Ci sono videogiochi che si affrontano dall’inizio alla fine, ed altri dove gustare l’esperienza con tranquillità è meglio dell’obiettivo stesso.
Il tempo ha i suoi battiti, i battiti hanno il loro ritmo. Noi, sempre pieni di impegni ed ansie, ne perdiamo spesso la cognizione e non riusciamo a starne al passo. Così Shenmue arriva a ricordarci che gli eventi accadono anche quando restiamo fissi a guardare un orologio che col suo incedere regolare scandisce la giornata, da quando ci svegliamo fino a quando torniamo a dormire. E non si ferma neanche allora, perché spesso succede qualcosa anche quando non ne siamo testimoni diretti.
Figlia di un ambiziosissimo progetto nato su Sega Saturn e cancellato a causa delle scarse vendite e dei limiti tecnici della console, la pietra miliare di Yu Suzuki vede la luce alfine nel 1999 sul Dreamcast, che riuscirà anche a fare peggio del suo predecessore. Partendo da un prologo non esattamente originale, in cui il protagonista vuole vendicare la morte del padre avvenuta sotto ai suoi occhi, la storia si svolge nel Giappone del 1986. Letteralmente: il giocatore si trova totalmente calato nella realtà nipponica di quegli anni, pur vivendola dall’interno di un’unica città.
Città che sarà viva, pulsante, vibrante e ovviamente dettata dai tempi precisamente indicati da un orologio perennemente in vista sullo schermo. Prendere l’autobus o entrare in un negozio non sarà possibile al di fuori degli orari di servizio, e le decine di personaggi non giocabili seguiranno le routine quotidiane dettate dalla loro vita. Sarà quindi possibile abituarsi all’ubriacone che a tarda sera passeggia davanti alla sala giochi, o sapere che un personaggio importante lavora di pomeriggio e ama passeggiare al parco la sera. Naturalmente, prestando la dovuta attenzione, si potranno scorgere comportamenti particolari che portano quasi sempre a parti seminascoste della trama o a qualche extra remunerativo in termini di soldi, oggetti o mosse speciali.
Mosse che serviranno nelle scene di combattimento (non troppe, ma è difficile stabilire se sia un male), prese di peso da Virtua Fighter, con dinamiche di controllo simili ma senza i salti lunari del picchiaduro Sega. In alternativa, il gioco propone parecchi Quick Time Event, sequenze simili a laser game in cui premere i tasti giusti al momento giusto e che definiscono spesso questo titolo nella memoria degli appassionati. In realtà anche questi non sono poi tantissimi, ma arrivano perlopiù all’improvviso con conseguenze potenzialmente disastrose, attenuate dalla possibilità di riprovare immediatamente. Scene quindi spiccatamente action, che hanno il compito di far avanzare la trama, di far girare più velocemente quelle lancette per passare oltre, ma che possono essere rimandate a tempo (quasi) indeterminato.

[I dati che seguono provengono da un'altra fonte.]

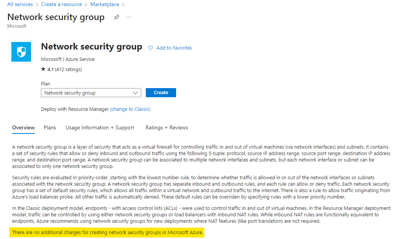The image size is (395, 239).
Task: Click the 4.1 (412 ratings) text
Action: tap(64, 70)
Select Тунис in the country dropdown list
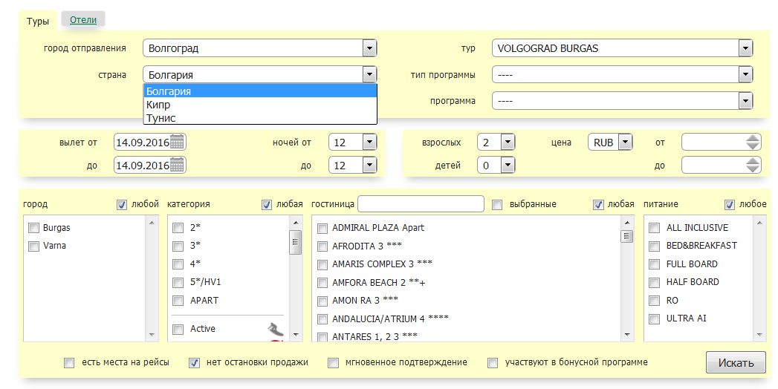 pyautogui.click(x=161, y=118)
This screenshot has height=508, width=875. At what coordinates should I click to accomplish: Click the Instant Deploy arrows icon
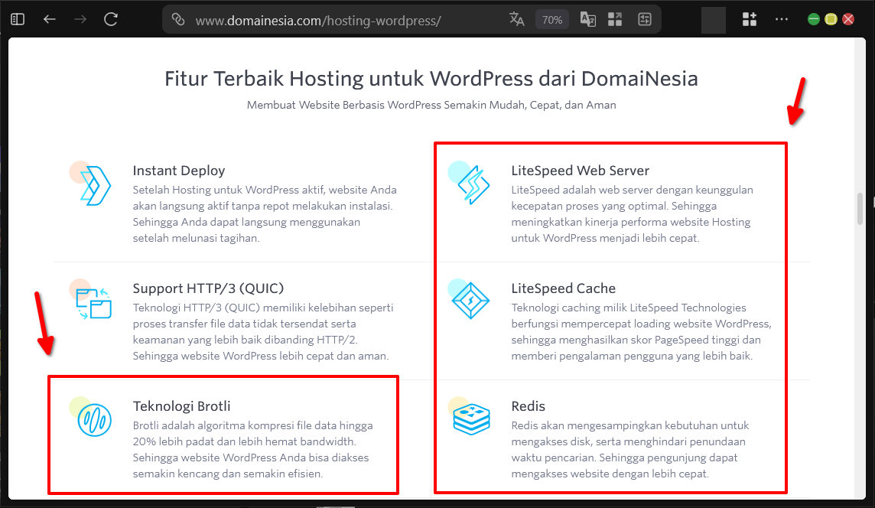pos(92,183)
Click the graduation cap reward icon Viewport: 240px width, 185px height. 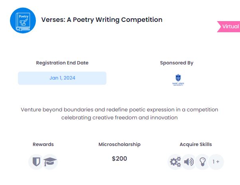pos(50,162)
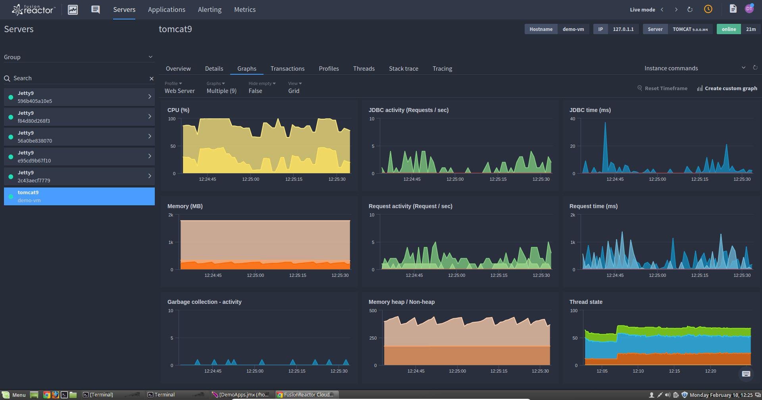
Task: Click the orange clock timeframe icon
Action: tap(708, 9)
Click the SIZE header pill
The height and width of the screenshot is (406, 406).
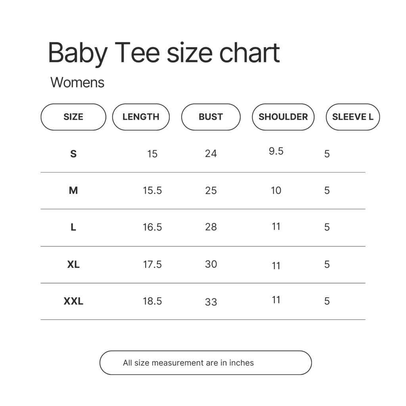(73, 117)

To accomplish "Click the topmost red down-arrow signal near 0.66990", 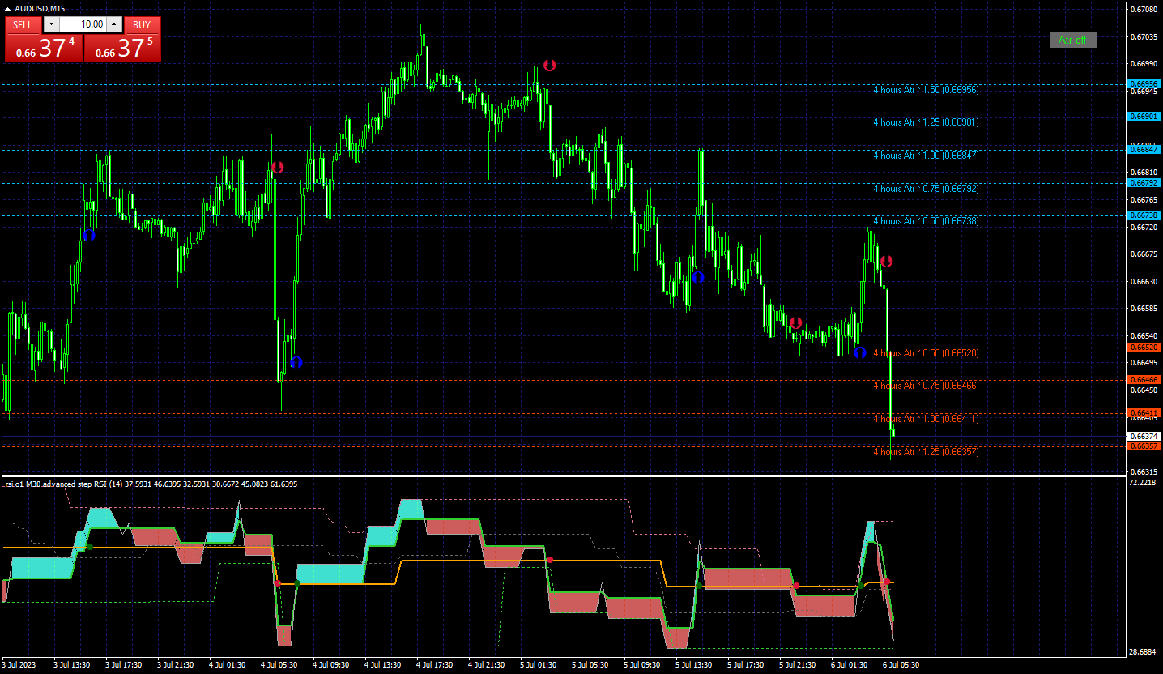I will pos(549,65).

Perché Shenmue è soprattutto girare liberamente, entrare nei negozi a comprare audiocassette, collezionare ossessivamente miniature dalle macchinette automatiche, giocare alle freccette e a riproduzioni fedelissime degli arcade che hanno lanciato Yu Suzuki nell’olimpo del videogioco (titoli come Outrun, Hang On e Space Harrier, mica spiccioli). E ancora, è l’ironia dei dialoghi con alcuni personaggi totalmente secondari, i compiti banali di tutti i giorni, l’affetto per posti e persone che fanno parte della routine. Tutto al nostro passo, sentendoci in dovere di rinviare al giorno dopo i propositi di vendetta verso un nemico crudele e potente perché una giornata nevosa di dicembre è più adatta ad una passeggiata per le strade di Yokosuka che al desiderio di lanciarsi di testa in qualcosa molto più grande del protagonista.

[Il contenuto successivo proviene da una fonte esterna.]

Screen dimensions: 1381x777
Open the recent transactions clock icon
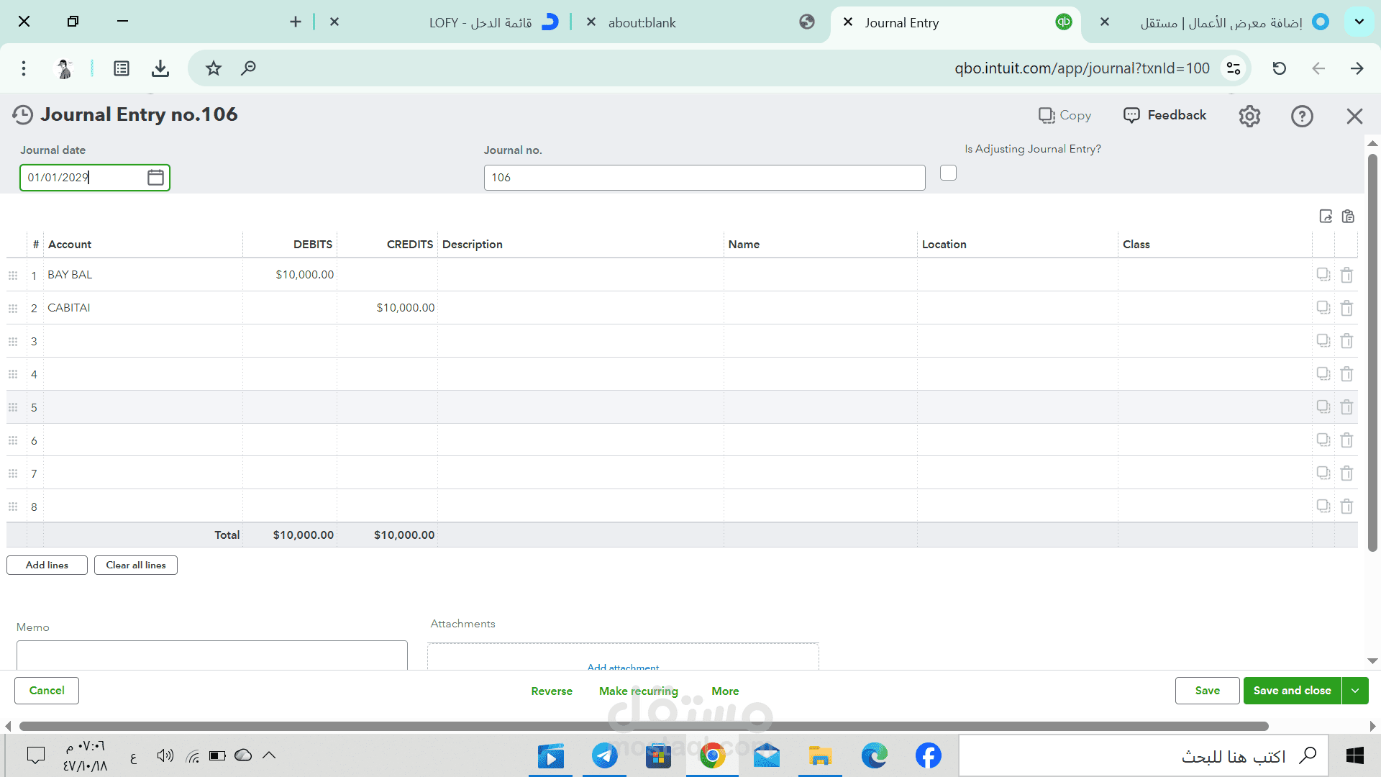coord(23,115)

Ma ai doveri, ahinoi, non possiamo sfuggire per sempre, e la trama ce lo ricorda brutalmente, costringendoci a lavorare sodo in modo da accumulare denaro ed entrare in contatto con il nostro nemico. La buona notizia è che i controlli fanno il loro lavoro e rendono l’esperienza passabile, quella cattiva è che senza seguire determinati accorgimenti il numero di ore passate a sgobbare anziché sperperare il nostro capitale in pupazzetti e lattine di bibite cresce esponenzialmente. Il momento in cui quest’incombenza arriva, per giunta, è particolarmente intenso per quanto concerne la storia, e la sensazione che se ne potesse fare a meno fa capolino praticamente subito. Si sopravvive, ma la scelta sembra sbagliata sotto molti punti di vista.
Shenmue è comunque bello, bello da gustare e bello da vedere, meno bello da finire, quasi come una bottiglia di vino. Segue il passo del giocatore e si adatta ai suoi tempi per la maggior parte dell’avventura, e in un mondo caotico fa sempre bene tornare indietro di qualche anno e rivivere la semplicità dell’esistenza di una piccola cittadina incastrata tra tradizione e modernità, tra pace e criminalità. Forse funziona più come passatempo zen che come open world vero e proprio, ma l’esperienza tutto sommato dura il giusto, e la versione Steam include anche il secondo capitolo, che è vitale per dare una giusta conclusione alla narrazione… in qualunque momento vogliate portarla a termine.